Zu erledigende Aufgaben:
a) Welchen Betrag sollte die Lkw-Maut dem Bund laut dem Textauszug monatlich einbringen?
b) Geben Sie aus dem Textauszug den Abschnitt wörtlich wieder, der mit „Die Zeit drängt“ beginnt und bis einschließlich „an erhoben werden kann.“ reicht.
c) Fassen Sie den Absatz des Textauszugs, der mit „Auf einer internen Streichliste“ beginnt, als knappe Stichpunktliste zusammen und behalten Sie dabei die wesentlichen Fakten bei.

Textauszug:
Von Ulf Brychcy und Klaus Ott

(SZ vom 27.11.03) - Die Bundesregierung gerät wegen der fehlenden Einnahmen aus der Lkw-Maut zunehmend unter Druck. Deren Start ist nach wie vor ungewiss. Falls es Verkehrsminister Manfred Stolpe nicht gelingt, das Mautproblem rasch zu lösen und neue Mittel aufzutreiben, müssen zahlreiche Vorhaben verschoben oder aufgegeben werden.

Die künftige Autobahn A71 entsteht: Baustelle der Werratalbrücke. (Foto: Foto: dpa)

Auf einer internen Streichliste aus Stolpes Ressort sind zahlreiche neue Schienenstrecken, Straßen- und Schiffahrtsprojekte notiert, für die vor allem wegen des Ausfalls der Maut 1,35 Milliarden Euro fehlen. Darin enthalten ist auch eine globale Minderausgabe von 244 Millionen Euro, die der Rentenversicherung zugute kommen soll.

Die Zeit drängt

In der Liste ist über den Straßenbau vermerkt: Da in der ersten Dezemberhälfte "umfangreiche Ausschreibungen und Vergaben anstehen, drängt die Zeit zur Entscheidung, ob die Projekte begonnen werden können oder gestoppt werden müssen". Bei den Wasserstraßen wird sogar ein "sofortiger Vergabestopp" für alle Ausbaumaßnahmen als notwendig erachtet.

Die Maut, deren Einführung ursprünglich vor drei Monaten geplant war, sollte dem Bund 156 Millionen Euro pro Monat bringen. Der Bundestag erwartet, dass die Abgabe frühestens von Sommer oder Herbst nächsten Jahres an erhoben werden kann.

Besorgte Bauindustrie

Um diese Finanzlücke zu schließen, hatte der Hauptverband der Deutschen Bauindustrie bereits ein Ausweichen auf Kredite gefordert. Die Bauindustrie fürchtet um zahlreiche Aufträge.

Verbandspräsident Ignaz Walter sagte, die staatliche Finanzierungsgesellschaft für die Verkehrsinfrastruktur (VIFG) solle künftig auch Darlehen aufnehmen dürfen. Die VIFG hat bislang nur die Aufgabe, die Erlöse der LKW-Maut für den Bund zu kassieren und zu verteilen.

Bereitgestellte Daten:

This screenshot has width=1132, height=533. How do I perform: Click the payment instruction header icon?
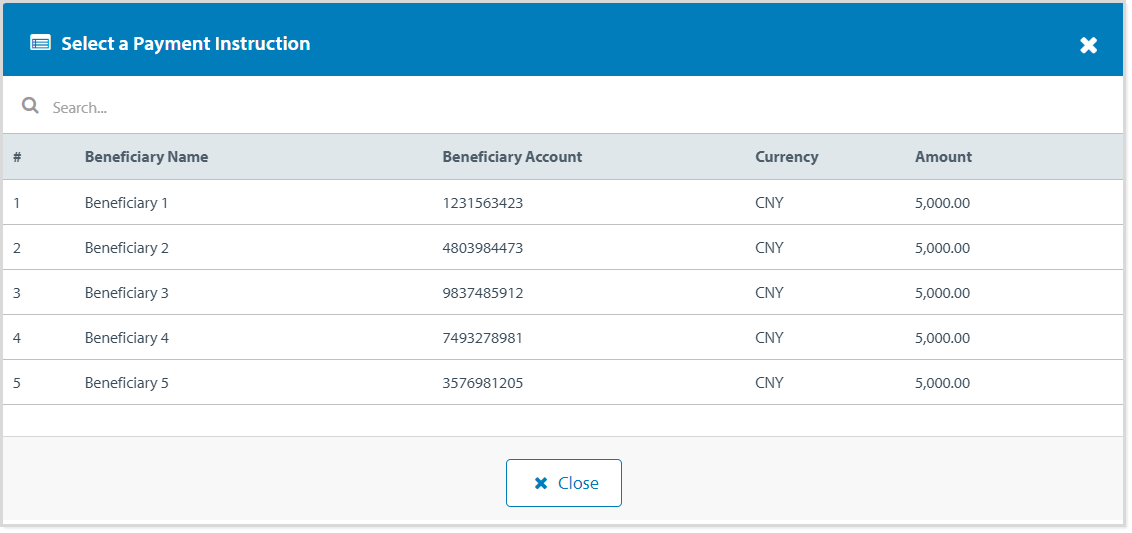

Erwartete Ergebnisse:
a) 156 Millionen Euro pro Monat.

b)
Die Zeit drängt

In der Liste ist über den Straßenbau vermerkt: Da in der ersten Dezemberhälfte "umfangreiche Ausschreibungen und Vergaben anstehen, drängt die Zeit zur Entscheidung, ob die Projekte begonnen werden können oder gestoppt werden müssen". Bei den Wasserstraßen wird sogar ein "sofortiger Vergabestopp" für alle Ausbaumaßnahmen als notwendig erachtet.

Die Maut, deren Einführung ursprünglich vor drei Monaten geplant war, sollte dem Bund 156 Millionen Euro pro Monat bringen. Der Bundestag erwartet, dass die Abgabe frühestens von Sommer oder Herbst nächsten Jahres an erhoben werden kann.

c)
- Interne Streichliste aus Stolpes Ressort mit zahlreichen neuen Schienenstrecken sowie Straßen- und Schiffahrtsprojekten
- Dafür fehlen vor allem wegen des Ausfalls der Maut 1,35 Milliarden Euro
- Darin enthalten: globale Minderausgabe von 244 Millionen Euro zugunsten der Rentenversicherung